Another survey by LIRNEasia shows that the number of poor, according to the national poverty line, has increased from 3 million in 2019 to 7 million in 2023; this means that, nearly one-third of Sri Lankans are considered to be poor now.

Numerous reports show that the poor struggle to cut down spending even by reducing and skipping meals. Evidence suggests that even part of the “middle-class” people with better living standards has fallen into a category of “hidden poor” that is not captured by poverty statistics.

We have sometimes a wrong perception that the government can reduce the prices and take us back to the past. The government has no political ability to reduce prices other than by removing taxes on food and drinks and import controls. Stronger currency and supply chain efficiency can also influence prices. However, there is no reason for us to anticipate a reduction in general price levels which should be projected with “negative inflation rates”.

Way forward

If the average prices are unlikely to fall, then apparently the way forward is to raise the income levels to compensate for higher inflation. In that sense, the demand for salary hikes is justifiable and the people in general need high incomes. The issue is how does it happen?
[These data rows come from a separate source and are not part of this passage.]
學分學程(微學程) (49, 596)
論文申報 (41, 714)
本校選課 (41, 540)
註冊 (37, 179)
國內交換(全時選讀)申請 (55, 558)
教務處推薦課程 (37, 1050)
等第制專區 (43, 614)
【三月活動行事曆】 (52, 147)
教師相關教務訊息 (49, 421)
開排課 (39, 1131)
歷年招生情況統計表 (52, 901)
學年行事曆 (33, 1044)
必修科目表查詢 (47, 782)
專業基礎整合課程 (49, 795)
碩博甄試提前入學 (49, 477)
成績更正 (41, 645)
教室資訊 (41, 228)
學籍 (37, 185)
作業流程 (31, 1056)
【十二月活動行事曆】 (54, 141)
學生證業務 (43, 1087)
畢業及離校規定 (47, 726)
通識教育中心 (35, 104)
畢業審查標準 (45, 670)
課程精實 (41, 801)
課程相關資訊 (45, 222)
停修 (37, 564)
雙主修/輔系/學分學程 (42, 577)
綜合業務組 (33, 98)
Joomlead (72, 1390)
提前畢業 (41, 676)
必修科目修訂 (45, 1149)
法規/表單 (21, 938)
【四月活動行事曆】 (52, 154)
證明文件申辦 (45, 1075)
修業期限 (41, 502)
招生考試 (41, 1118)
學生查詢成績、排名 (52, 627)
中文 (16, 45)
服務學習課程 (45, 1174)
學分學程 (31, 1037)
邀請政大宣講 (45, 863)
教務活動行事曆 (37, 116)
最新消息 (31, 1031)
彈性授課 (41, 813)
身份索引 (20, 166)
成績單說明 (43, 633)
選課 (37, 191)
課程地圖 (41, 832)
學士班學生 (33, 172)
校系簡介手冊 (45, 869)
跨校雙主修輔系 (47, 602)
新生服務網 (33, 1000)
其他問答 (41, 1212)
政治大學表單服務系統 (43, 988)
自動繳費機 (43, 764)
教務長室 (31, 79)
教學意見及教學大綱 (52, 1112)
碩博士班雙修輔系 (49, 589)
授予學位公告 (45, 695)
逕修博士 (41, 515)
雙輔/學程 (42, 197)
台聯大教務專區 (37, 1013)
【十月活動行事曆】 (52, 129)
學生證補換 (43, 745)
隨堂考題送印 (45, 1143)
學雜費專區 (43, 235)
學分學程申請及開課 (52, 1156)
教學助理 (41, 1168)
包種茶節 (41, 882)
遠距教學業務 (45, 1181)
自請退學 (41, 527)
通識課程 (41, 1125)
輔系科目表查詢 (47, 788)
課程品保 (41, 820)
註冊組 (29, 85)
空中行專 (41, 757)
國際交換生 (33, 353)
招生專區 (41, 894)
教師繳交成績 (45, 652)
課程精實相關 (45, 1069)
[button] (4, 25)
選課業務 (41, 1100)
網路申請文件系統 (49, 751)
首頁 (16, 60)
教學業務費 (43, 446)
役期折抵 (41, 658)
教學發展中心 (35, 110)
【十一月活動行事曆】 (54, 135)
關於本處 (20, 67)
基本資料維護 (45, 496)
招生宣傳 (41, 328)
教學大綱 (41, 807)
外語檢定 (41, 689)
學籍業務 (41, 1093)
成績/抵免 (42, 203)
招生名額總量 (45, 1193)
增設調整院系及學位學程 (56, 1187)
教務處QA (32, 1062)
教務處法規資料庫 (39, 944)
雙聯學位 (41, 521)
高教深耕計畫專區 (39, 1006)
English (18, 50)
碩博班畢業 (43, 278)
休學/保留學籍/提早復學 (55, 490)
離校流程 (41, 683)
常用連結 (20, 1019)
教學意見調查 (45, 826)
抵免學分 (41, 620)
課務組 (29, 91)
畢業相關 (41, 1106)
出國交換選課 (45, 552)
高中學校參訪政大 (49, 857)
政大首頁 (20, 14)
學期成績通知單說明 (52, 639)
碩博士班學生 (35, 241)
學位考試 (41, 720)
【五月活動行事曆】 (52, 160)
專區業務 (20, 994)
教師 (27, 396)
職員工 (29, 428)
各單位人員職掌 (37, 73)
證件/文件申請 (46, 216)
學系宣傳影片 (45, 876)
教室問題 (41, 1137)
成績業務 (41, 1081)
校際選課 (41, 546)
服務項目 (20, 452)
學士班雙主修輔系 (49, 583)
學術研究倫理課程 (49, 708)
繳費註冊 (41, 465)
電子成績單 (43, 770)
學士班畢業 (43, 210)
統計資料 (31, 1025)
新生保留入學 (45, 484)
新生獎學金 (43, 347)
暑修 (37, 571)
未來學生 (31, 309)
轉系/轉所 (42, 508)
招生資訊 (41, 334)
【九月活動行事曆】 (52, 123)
It happens only with the increase in production and productivity. After the contraction of the economy pushing us all back to 8-10 years, it was only during the second half of 2023 that the rate of economic growth turned positive. In fact, Sri Lanka’s quick turnaround of economy just within two years after the collapse is exceptional among the world’s crisis-ridden countries.

If the positive economic growth is continued to rise over 5 per cent per annum and is sustained over the years, within next couple of years we may be able to witness rising incomes too. However, it requires three things: reforms, purposive and bold reforms, and reforms covering the depth and its entirety.